> **PROVIDED MATERIAL**
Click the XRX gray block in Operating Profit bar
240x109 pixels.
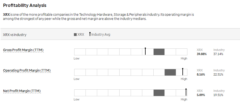click(x=170, y=72)
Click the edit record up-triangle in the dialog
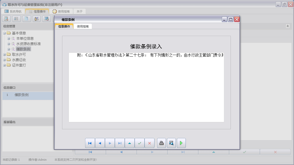Viewport: 294px width, 165px height. click(x=130, y=143)
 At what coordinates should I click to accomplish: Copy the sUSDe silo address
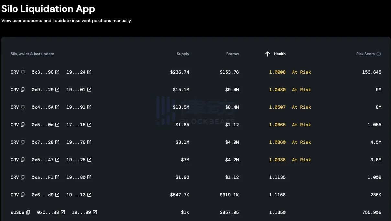coord(28,212)
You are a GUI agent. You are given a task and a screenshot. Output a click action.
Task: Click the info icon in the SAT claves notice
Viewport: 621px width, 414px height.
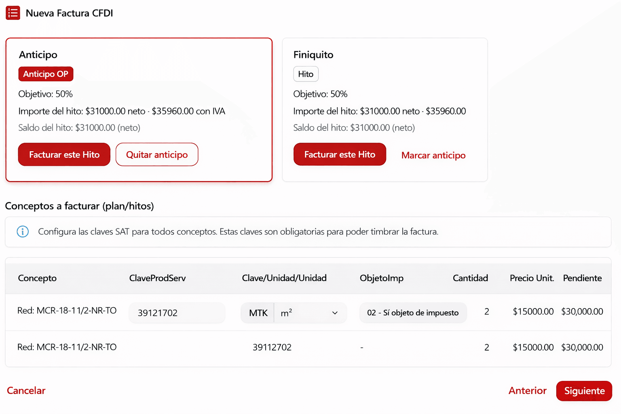[x=23, y=232]
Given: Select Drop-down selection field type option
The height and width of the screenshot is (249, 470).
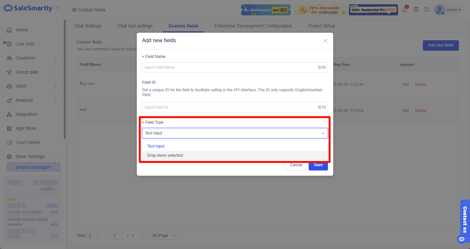Looking at the screenshot, I should 165,155.
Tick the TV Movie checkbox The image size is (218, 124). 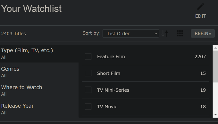(x=88, y=106)
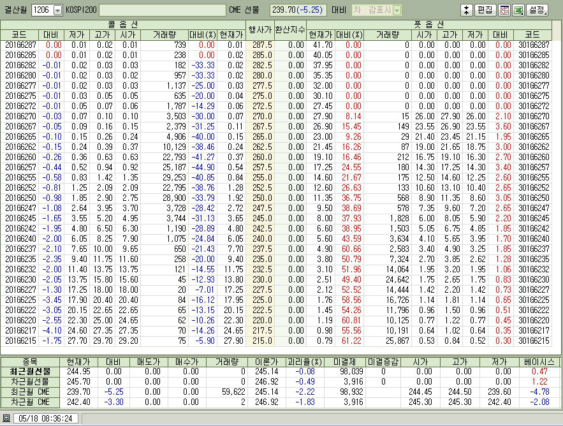This screenshot has height=426, width=563.
Task: Click the Excel export icon
Action: click(x=517, y=10)
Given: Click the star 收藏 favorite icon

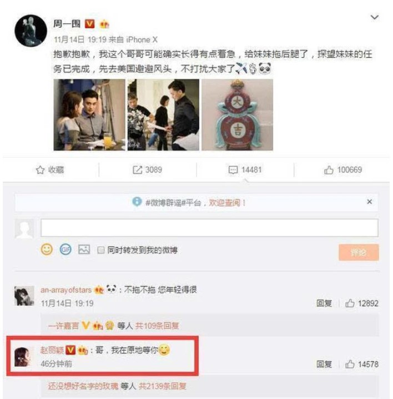Looking at the screenshot, I should (40, 170).
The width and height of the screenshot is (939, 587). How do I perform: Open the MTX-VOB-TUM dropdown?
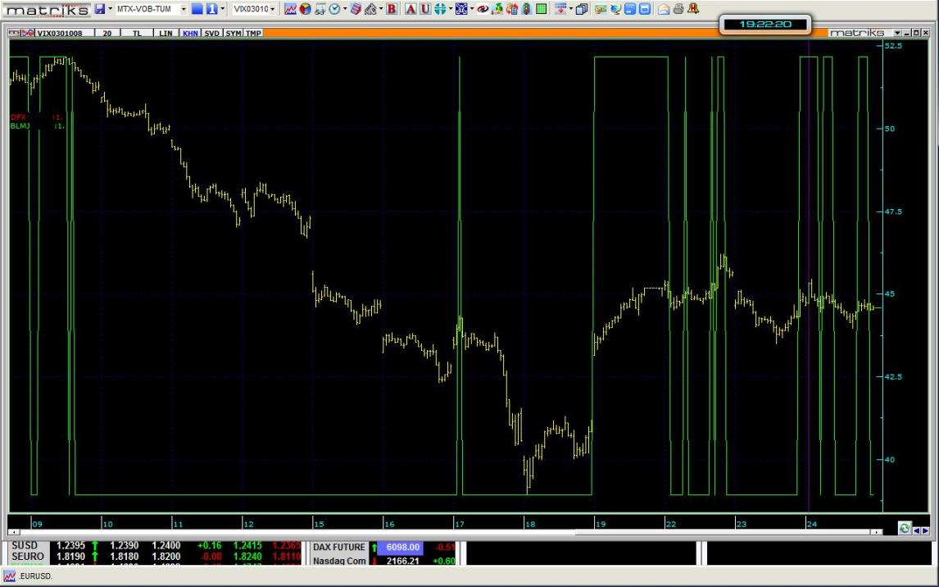pos(184,9)
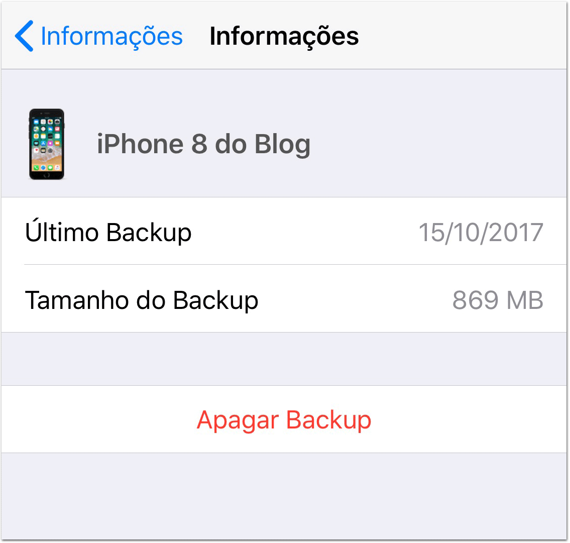Click the "MB" unit in the backup size
Image resolution: width=570 pixels, height=543 pixels.
pos(525,300)
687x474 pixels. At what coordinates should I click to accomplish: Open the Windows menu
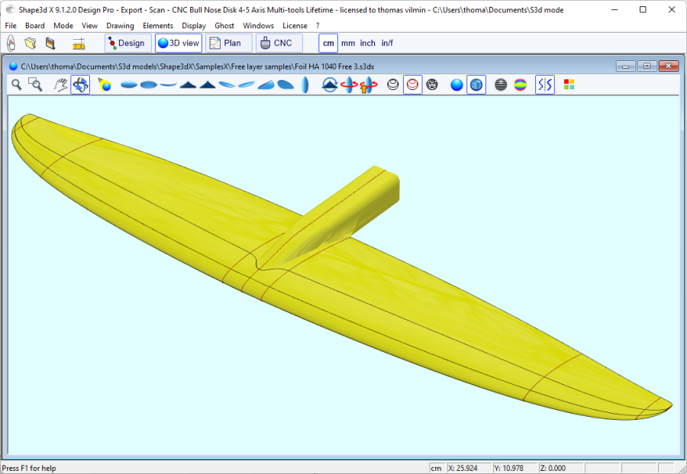point(258,25)
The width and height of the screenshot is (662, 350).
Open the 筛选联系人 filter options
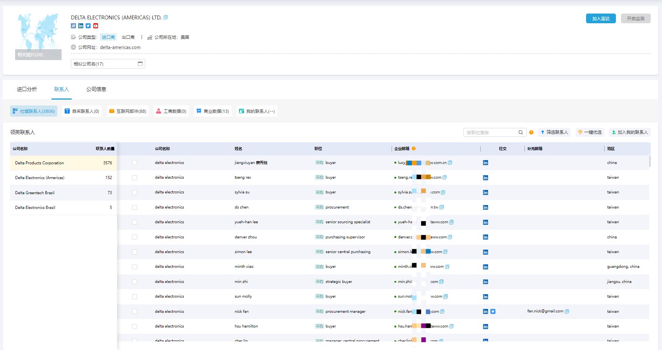554,133
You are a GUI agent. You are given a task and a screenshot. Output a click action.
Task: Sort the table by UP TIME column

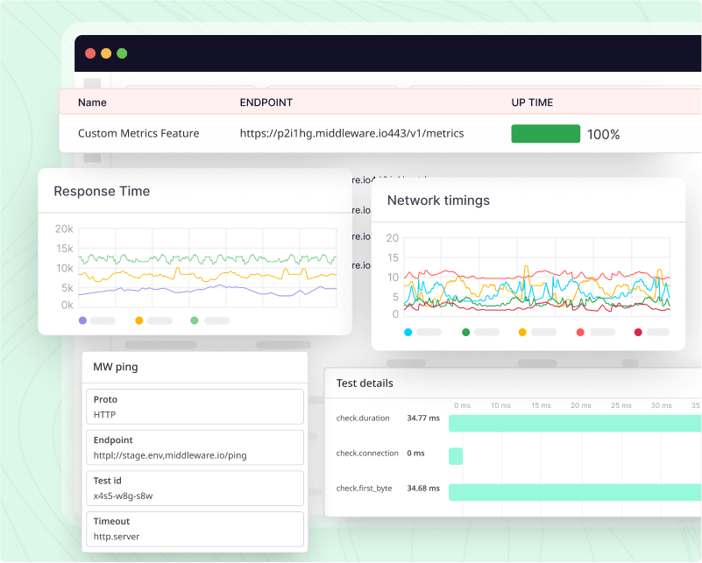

> **WHAT TO DO**
Retype exactly, and only, the lines from the one containing "The width and height of the screenshot is (662, 350)." through the end of the material, leaving aside every picture.

> **SOLUTION TO THE PROBLEM**
The width and height of the screenshot is (662, 350).
Open the 筛选联系人 filter options
554,133
You are a GUI agent. You are given a task and a screenshot. Output a click action.
Task: Sort the table by UP TIME column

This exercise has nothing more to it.